Opdracht a. Geef de rijen ongewijzigd weer, van de regel met "The image size is (682, 243)." tot en met het einde van de rijen, beide grenzen inbegrepen.

┌─ Aangeleverd fragment

In Zaandam woonden gedurende de oorlogsjaren drie echtparen Riensema; in de Havenstraat, op de Prins Hendrikkade en in de Emmastraat. Dit waren overigens allemaal familieleden van elkaar, oorspronkelijk afkomstig uit Nieuwe Pekela. Onbekend is welk van deze echtparen Albert de Vries huisvestte.

Zwerftocht
De volgende tien maanden zwierf Albert langs een groot aantal adressen in achtereenvolgens Heemstede, Aerdenhout, de Amsterdamse Ferdinand Bolstraat en Frans van Mierisstraat, Aalst, Arnhem, Heelsum, Bennekom, Renkum en Ede. Met zijn ouders, die inmiddels in Velp ondergedoken waren, onderhield hij regelmatig contact. Albert de Vies maakte de bevrijding mee in Waddinxveen. Ook zijn familieleden kwamen heelhuids door de oorlog. Enkele jaren na de bevrijding verhuisde het gezin naar de Verenigde Staten.

└─

Opdracht b.
Stemmen de uitspraken (i), (ii) en (iii) overeen met het fragment over de onderduik van Albert de Vries? Antwoord per uitspraak met ja of nee en citeer de woorden uit het fragment die de doorslag geven.
(i) De echtparen Riensema in Zaandam kwamen oorspronkelijk uit Nieuwe Pekela.
(ii) Het is bekend welk echtpaar Riensema Albert de Vries onderdak gaf.
(iii) Enkele jaren na de bevrijding verhuisde het gezin naar Canada.

┌─ Aangeleverd materiaal

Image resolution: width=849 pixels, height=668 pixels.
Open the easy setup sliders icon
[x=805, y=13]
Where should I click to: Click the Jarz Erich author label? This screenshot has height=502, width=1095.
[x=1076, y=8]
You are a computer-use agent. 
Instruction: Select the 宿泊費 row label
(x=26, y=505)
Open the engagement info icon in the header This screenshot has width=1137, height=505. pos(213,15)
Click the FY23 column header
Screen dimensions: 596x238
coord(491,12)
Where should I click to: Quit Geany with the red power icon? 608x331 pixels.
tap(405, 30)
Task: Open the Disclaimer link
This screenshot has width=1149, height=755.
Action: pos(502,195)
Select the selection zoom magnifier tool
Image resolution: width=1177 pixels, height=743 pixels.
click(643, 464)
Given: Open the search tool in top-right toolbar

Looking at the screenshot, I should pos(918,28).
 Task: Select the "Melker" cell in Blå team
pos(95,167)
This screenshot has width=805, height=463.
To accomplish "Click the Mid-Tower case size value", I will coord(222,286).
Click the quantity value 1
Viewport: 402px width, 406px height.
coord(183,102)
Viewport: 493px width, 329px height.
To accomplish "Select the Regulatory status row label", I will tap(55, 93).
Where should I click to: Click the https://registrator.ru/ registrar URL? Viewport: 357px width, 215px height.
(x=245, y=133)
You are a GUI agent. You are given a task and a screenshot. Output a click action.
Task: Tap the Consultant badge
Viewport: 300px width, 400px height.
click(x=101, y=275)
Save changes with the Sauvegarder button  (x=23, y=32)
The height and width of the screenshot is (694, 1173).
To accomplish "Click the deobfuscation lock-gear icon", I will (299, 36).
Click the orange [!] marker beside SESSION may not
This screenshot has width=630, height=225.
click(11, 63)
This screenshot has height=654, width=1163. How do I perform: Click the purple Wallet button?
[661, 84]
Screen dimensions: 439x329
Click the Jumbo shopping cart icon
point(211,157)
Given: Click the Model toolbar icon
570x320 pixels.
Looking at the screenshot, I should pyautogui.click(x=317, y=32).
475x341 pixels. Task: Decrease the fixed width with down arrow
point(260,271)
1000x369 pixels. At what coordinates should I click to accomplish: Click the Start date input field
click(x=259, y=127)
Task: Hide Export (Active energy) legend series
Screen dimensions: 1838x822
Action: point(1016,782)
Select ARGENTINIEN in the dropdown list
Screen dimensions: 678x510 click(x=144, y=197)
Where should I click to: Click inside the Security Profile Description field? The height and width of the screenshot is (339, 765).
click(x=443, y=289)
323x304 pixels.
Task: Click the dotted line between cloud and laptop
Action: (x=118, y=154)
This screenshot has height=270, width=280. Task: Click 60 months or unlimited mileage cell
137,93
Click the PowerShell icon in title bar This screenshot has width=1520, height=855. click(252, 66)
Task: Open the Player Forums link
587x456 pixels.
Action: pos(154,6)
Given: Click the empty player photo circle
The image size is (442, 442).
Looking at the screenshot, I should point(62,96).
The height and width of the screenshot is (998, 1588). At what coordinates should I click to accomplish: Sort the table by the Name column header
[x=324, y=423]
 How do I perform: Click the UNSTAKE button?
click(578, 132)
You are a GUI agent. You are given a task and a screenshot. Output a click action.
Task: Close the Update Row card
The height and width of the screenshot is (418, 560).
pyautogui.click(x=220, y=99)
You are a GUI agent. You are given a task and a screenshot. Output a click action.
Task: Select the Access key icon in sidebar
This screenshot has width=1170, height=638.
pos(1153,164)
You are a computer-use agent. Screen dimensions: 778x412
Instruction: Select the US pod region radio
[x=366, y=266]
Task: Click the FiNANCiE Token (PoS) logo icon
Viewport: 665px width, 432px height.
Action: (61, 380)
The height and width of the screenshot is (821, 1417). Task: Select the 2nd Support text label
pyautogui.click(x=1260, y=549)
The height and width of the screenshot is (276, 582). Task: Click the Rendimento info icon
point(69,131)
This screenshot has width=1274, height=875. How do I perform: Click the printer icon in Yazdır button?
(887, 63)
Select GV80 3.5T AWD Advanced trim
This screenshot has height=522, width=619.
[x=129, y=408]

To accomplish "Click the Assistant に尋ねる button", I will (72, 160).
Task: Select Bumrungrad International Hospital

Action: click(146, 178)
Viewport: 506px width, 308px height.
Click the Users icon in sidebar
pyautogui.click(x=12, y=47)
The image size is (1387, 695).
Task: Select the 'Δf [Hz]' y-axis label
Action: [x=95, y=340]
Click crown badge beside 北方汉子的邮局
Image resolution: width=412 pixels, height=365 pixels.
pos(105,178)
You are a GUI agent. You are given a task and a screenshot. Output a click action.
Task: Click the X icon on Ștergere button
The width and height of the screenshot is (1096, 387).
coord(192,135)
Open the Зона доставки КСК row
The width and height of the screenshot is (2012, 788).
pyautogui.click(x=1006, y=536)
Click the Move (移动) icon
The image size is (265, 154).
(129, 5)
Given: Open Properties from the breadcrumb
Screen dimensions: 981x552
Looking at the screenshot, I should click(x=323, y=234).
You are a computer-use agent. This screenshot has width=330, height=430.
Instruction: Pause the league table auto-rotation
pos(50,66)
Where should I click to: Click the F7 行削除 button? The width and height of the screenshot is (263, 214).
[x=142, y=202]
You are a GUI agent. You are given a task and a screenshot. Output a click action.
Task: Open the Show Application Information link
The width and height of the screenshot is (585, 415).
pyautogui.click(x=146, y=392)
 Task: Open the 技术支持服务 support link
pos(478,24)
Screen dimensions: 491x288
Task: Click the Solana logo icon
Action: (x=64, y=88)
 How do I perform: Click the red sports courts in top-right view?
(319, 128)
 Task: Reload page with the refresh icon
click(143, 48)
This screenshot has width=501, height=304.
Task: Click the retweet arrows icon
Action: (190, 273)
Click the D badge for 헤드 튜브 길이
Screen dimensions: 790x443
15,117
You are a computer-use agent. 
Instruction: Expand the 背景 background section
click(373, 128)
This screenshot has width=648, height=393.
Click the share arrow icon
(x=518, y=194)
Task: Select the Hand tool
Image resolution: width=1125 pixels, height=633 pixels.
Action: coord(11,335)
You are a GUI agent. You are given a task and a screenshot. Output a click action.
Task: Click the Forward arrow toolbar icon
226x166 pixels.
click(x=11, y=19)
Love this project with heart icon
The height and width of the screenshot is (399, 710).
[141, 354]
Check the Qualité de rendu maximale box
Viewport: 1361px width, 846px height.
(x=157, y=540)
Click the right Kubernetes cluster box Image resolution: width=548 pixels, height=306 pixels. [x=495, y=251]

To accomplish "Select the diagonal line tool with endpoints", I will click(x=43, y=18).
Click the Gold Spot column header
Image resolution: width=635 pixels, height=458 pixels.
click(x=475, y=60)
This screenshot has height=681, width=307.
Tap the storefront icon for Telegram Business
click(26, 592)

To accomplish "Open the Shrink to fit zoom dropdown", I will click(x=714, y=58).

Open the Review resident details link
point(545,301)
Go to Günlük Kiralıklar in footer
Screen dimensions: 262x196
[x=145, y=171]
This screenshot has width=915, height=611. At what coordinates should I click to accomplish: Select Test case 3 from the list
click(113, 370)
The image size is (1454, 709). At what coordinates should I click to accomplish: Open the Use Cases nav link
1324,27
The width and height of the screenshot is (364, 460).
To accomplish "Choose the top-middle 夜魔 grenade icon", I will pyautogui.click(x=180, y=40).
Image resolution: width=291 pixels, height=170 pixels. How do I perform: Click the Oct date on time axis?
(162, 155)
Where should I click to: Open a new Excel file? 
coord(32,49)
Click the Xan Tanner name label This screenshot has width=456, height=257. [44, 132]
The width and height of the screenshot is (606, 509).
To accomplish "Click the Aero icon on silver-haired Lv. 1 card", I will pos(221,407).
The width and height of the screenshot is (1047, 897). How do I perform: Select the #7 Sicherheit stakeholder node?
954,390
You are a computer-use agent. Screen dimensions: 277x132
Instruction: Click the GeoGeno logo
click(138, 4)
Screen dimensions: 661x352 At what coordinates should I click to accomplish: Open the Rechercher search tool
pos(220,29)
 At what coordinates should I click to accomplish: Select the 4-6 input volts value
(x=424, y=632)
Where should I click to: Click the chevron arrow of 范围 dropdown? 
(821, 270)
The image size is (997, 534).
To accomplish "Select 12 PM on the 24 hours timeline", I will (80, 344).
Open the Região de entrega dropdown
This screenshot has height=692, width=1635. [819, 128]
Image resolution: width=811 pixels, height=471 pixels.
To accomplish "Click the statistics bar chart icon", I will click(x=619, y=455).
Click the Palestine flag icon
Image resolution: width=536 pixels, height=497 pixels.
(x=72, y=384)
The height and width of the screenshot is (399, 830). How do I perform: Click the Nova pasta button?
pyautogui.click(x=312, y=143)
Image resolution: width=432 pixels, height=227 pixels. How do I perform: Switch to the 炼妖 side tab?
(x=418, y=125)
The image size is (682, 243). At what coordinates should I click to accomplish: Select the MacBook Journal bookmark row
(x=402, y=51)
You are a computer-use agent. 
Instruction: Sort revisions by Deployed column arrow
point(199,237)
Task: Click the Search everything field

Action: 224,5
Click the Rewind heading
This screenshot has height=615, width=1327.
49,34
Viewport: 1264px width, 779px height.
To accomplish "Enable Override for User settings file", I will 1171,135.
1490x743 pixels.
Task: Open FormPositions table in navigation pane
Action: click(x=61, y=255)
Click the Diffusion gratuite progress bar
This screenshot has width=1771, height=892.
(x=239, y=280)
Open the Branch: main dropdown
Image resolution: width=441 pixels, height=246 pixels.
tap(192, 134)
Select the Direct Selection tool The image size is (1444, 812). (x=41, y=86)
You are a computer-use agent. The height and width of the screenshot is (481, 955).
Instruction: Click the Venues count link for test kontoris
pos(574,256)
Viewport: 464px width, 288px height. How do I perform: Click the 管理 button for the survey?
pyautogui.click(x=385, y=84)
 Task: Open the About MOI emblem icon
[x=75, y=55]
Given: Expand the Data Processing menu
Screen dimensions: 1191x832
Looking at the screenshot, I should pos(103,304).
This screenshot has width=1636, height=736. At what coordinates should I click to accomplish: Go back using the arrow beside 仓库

└─

Volledige uitwerking a.
The image size is (682, 243). At what coordinates should I click to accomplish: Select the MacBook Journal bookmark row
(x=402, y=51)
You are a computer-use agent. 
Instruction: Sort revisions by Deployed column arrow
point(199,237)
Task: Click the Search everything field

Action: 224,5
Click the Rewind heading
This screenshot has height=615, width=1327.
49,34
Viewport: 1264px width, 779px height.
To accomplish "Enable Override for User settings file", I will 1171,135.
1490x743 pixels.
Task: Open FormPositions table in navigation pane
Action: click(x=61, y=255)
Click the Diffusion gratuite progress bar
This screenshot has width=1771, height=892.
(x=239, y=280)
Open the Branch: main dropdown
Image resolution: width=441 pixels, height=246 pixels.
tap(192, 134)
Select the Direct Selection tool The image size is (1444, 812). (x=41, y=86)
You are a computer-use agent. The height and width of the screenshot is (481, 955).
Instruction: Click the Venues count link for test kontoris
pos(574,256)
Viewport: 464px width, 288px height. How do I perform: Click the 管理 button for the survey?
pyautogui.click(x=385, y=84)
 Task: Open the About MOI emblem icon
[x=75, y=55]
Given: Expand the Data Processing menu
Screen dimensions: 1191x832
Looking at the screenshot, I should pos(103,304).
This screenshot has width=1636, height=736. At what coordinates should I click to accomplish: Go back using the arrow beside 仓库

Volledige uitwerking b.
(i) Ja: "oorspronkelijk afkomstig uit Nieuwe Pekela"
(ii) Nee: "Onbekend is welk van deze echtparen Albert de Vries huisvestte."
(iii) Nee: "Enkele jaren na de bevrijding verhuisde het gezin naar de Verenigde Staten."